What needs to be done:
The records below must be transcribed precisely and in full.

Material supplied:
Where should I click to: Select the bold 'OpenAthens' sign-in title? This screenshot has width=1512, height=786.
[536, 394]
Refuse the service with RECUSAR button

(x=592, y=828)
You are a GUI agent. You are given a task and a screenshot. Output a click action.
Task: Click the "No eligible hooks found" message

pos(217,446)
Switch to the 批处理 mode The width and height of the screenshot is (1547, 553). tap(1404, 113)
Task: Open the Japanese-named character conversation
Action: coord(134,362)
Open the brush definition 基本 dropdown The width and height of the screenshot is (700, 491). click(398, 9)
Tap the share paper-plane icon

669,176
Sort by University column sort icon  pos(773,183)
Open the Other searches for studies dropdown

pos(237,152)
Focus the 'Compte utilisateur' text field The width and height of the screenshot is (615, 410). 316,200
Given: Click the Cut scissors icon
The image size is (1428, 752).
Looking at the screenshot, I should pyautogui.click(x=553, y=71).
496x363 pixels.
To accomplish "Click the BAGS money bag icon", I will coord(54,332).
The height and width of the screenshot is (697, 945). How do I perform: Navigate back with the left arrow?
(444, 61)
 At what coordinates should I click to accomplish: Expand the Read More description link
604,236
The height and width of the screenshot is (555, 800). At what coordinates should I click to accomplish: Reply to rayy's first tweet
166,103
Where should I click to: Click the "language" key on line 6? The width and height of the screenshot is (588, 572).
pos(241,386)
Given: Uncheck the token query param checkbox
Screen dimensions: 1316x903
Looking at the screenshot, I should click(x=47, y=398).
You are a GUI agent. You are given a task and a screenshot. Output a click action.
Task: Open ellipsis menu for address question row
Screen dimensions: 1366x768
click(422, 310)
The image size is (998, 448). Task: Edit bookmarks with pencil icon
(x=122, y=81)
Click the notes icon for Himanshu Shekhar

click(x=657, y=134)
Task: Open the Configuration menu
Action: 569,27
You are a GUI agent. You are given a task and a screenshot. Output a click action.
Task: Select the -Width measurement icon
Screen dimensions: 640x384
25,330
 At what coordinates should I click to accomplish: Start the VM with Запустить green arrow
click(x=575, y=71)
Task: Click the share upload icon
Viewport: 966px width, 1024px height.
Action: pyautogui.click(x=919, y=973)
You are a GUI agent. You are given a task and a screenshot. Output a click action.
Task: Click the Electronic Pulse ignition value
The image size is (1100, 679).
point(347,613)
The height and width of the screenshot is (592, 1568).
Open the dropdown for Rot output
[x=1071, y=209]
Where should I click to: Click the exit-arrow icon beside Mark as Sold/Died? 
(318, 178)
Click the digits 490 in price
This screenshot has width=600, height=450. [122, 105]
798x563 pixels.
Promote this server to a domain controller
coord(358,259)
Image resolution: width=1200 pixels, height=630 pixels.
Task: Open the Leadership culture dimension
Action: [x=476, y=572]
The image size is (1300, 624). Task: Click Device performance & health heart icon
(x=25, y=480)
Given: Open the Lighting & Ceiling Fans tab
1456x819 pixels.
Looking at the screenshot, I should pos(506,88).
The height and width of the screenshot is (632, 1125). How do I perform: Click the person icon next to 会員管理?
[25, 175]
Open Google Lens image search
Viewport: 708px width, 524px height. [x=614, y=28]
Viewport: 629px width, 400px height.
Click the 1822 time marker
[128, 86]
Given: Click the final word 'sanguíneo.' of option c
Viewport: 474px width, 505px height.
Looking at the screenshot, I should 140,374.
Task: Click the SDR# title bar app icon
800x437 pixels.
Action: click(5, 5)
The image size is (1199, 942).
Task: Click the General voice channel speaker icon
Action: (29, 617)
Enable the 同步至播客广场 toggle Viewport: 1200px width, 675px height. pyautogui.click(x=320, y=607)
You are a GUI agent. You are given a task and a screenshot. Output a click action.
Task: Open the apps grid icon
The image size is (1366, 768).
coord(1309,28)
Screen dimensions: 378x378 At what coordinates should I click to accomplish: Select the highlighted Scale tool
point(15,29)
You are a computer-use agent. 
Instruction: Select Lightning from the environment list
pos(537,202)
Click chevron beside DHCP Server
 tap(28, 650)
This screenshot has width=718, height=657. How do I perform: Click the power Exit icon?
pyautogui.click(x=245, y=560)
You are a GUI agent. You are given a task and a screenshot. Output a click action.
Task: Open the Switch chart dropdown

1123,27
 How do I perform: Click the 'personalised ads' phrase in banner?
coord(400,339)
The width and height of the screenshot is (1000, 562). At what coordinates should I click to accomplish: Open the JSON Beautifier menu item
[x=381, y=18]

Finished exercise:
Where should I click to: Select the bold 'OpenAthens' sign-in title? This screenshot has width=1512, height=786.
[536, 394]
Refuse the service with RECUSAR button

(x=592, y=828)
You are a GUI agent. You are given a task and a screenshot. Output a click action.
Task: Click the "No eligible hooks found" message

pos(217,446)
Switch to the 批处理 mode The width and height of the screenshot is (1547, 553). tap(1404, 113)
Task: Open the Japanese-named character conversation
Action: coord(134,362)
Open the brush definition 基本 dropdown The width and height of the screenshot is (700, 491). click(398, 9)
Tap the share paper-plane icon

669,176
Sort by University column sort icon  pos(773,183)
Open the Other searches for studies dropdown

pos(237,152)
Focus the 'Compte utilisateur' text field The width and height of the screenshot is (615, 410). 316,200
Given: Click the Cut scissors icon
The image size is (1428, 752).
Looking at the screenshot, I should pyautogui.click(x=553, y=71).
496x363 pixels.
To accomplish "Click the BAGS money bag icon", I will coord(54,332).
The height and width of the screenshot is (697, 945). How do I perform: Navigate back with the left arrow?
(444, 61)
 At what coordinates should I click to accomplish: Expand the Read More description link
604,236
The height and width of the screenshot is (555, 800). At what coordinates should I click to accomplish: Reply to rayy's first tweet
166,103
Where should I click to: Click the "language" key on line 6? The width and height of the screenshot is (588, 572).
pos(241,386)
Given: Uncheck the token query param checkbox
Screen dimensions: 1316x903
Looking at the screenshot, I should click(x=47, y=398).
You are a GUI agent. You are given a task and a screenshot. Output a click action.
Task: Open ellipsis menu for address question row
Screen dimensions: 1366x768
click(422, 310)
The image size is (998, 448). Task: Edit bookmarks with pencil icon
(x=122, y=81)
Click the notes icon for Himanshu Shekhar

click(x=657, y=134)
Task: Open the Configuration menu
Action: 569,27
You are a GUI agent. You are given a task and a screenshot. Output a click action.
Task: Select the -Width measurement icon
Screen dimensions: 640x384
25,330
 At what coordinates should I click to accomplish: Start the VM with Запустить green arrow
click(x=575, y=71)
Task: Click the share upload icon
Viewport: 966px width, 1024px height.
Action: pyautogui.click(x=919, y=973)
You are a GUI agent. You are given a task and a screenshot. Output a click action.
Task: Click the Electronic Pulse ignition value
The image size is (1100, 679).
point(347,613)
The height and width of the screenshot is (592, 1568).
Open the dropdown for Rot output
[x=1071, y=209]
Where should I click to: Click the exit-arrow icon beside Mark as Sold/Died? 
(318, 178)
Click the digits 490 in price
This screenshot has width=600, height=450. [122, 105]
798x563 pixels.
Promote this server to a domain controller
coord(358,259)
Image resolution: width=1200 pixels, height=630 pixels.
Task: Open the Leadership culture dimension
Action: [x=476, y=572]
The image size is (1300, 624). Task: Click Device performance & health heart icon
(x=25, y=480)
Given: Open the Lighting & Ceiling Fans tab
1456x819 pixels.
Looking at the screenshot, I should pos(506,88).
The height and width of the screenshot is (632, 1125). How do I perform: Click the person icon next to 会員管理?
[25, 175]
Open Google Lens image search
Viewport: 708px width, 524px height. [x=614, y=28]
Viewport: 629px width, 400px height.
Click the 1822 time marker
[128, 86]
Given: Click the final word 'sanguíneo.' of option c
Viewport: 474px width, 505px height.
Looking at the screenshot, I should 140,374.
Task: Click the SDR# title bar app icon
800x437 pixels.
Action: click(5, 5)
The image size is (1199, 942).
Task: Click the General voice channel speaker icon
Action: (29, 617)
Enable the 同步至播客广场 toggle Viewport: 1200px width, 675px height. pyautogui.click(x=320, y=607)
You are a GUI agent. You are given a task and a screenshot. Output a click action.
Task: Open the apps grid icon
The image size is (1366, 768).
coord(1309,28)
Screen dimensions: 378x378 At what coordinates should I click to accomplish: Select the highlighted Scale tool
point(15,29)
You are a computer-use agent. 
Instruction: Select Lightning from the environment list
pos(537,202)
Click chevron beside DHCP Server
 tap(28, 650)
This screenshot has width=718, height=657. How do I perform: Click the power Exit icon?
pyautogui.click(x=245, y=560)
You are a GUI agent. You are given a task and a screenshot. Output a click action.
Task: Open the Switch chart dropdown

1123,27
 How do I perform: Click the 'personalised ads' phrase in banner?
coord(400,339)
The width and height of the screenshot is (1000, 562). At what coordinates should I click to accomplish: Open the JSON Beautifier menu item
[x=381, y=18]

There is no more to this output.